## TASK INPUT

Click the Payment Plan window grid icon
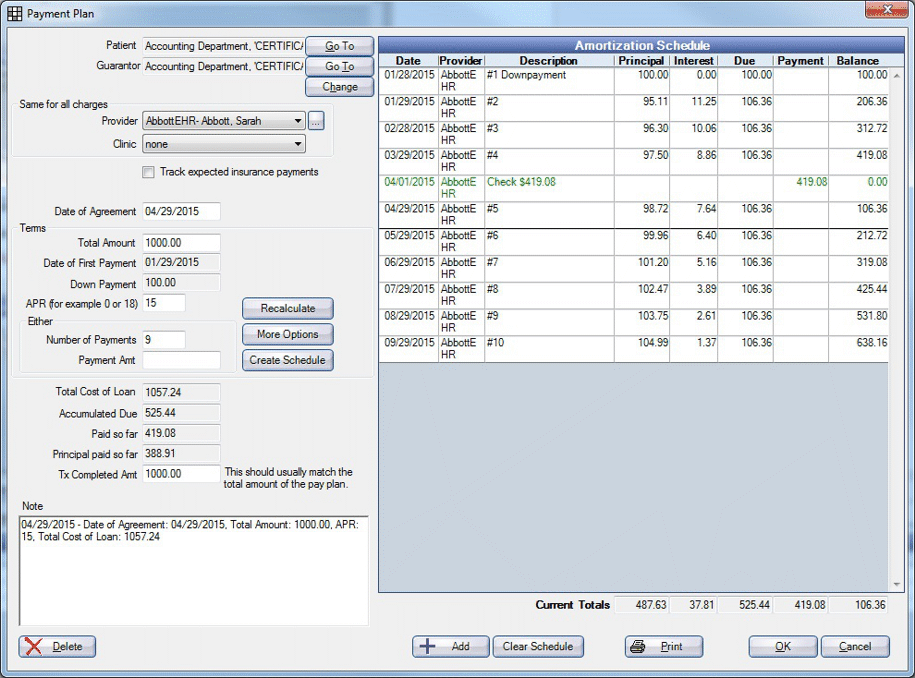 15,13
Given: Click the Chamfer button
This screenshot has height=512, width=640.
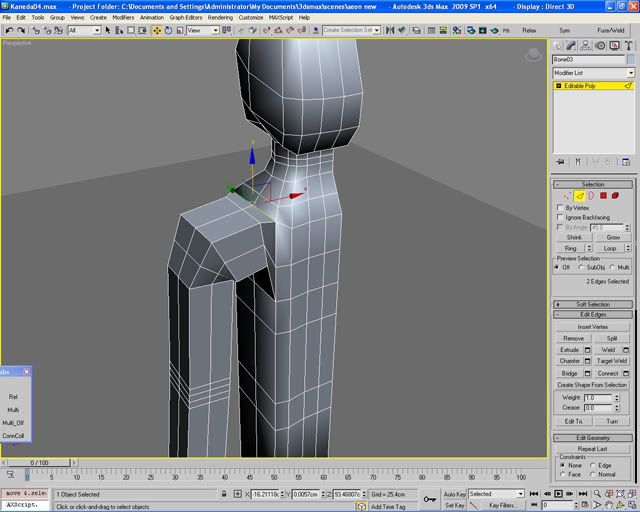Looking at the screenshot, I should point(569,361).
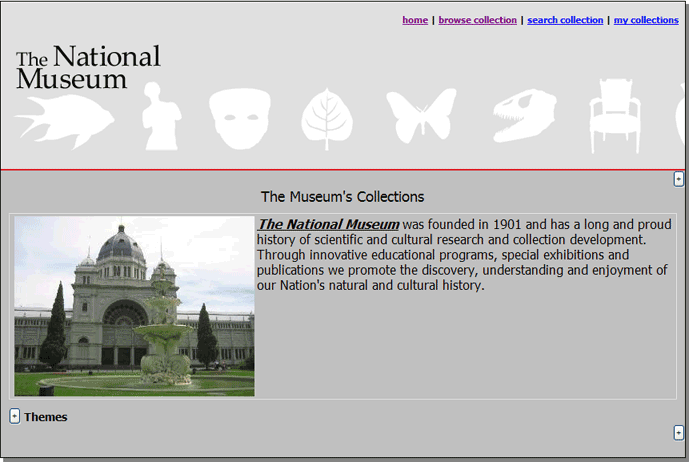Click the leaf silhouette icon

(327, 119)
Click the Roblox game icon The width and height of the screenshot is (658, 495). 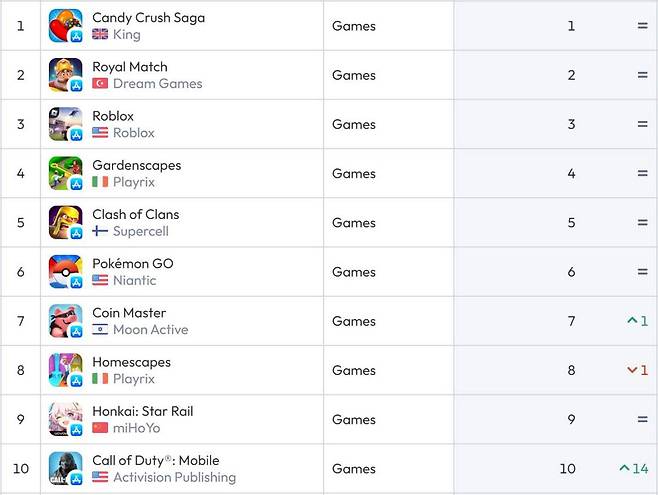(x=65, y=124)
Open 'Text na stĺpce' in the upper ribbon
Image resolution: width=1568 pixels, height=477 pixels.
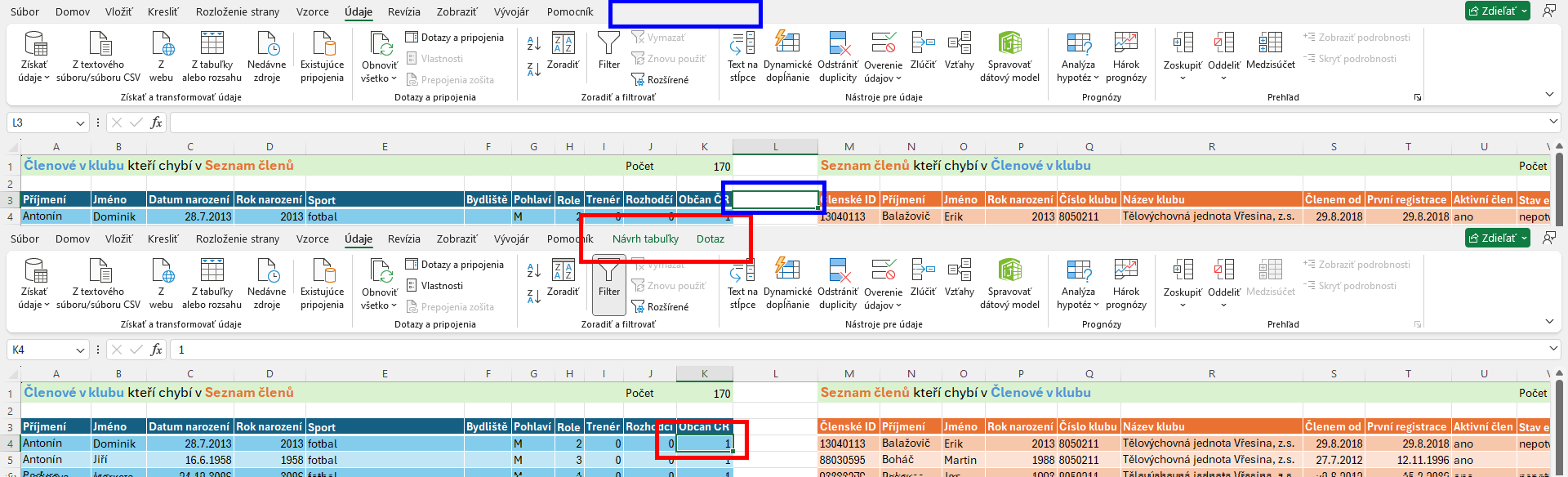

## WORK ITEM
From the line containing "Open 'Text na stĺpce' in the upper ribbon" through the final line of the listing, copy every line exactly and nothing else. Skip the pictures.

## RESULT BELOW
Open 'Text na stĺpce' in the upper ribbon
Image resolution: width=1568 pixels, height=477 pixels.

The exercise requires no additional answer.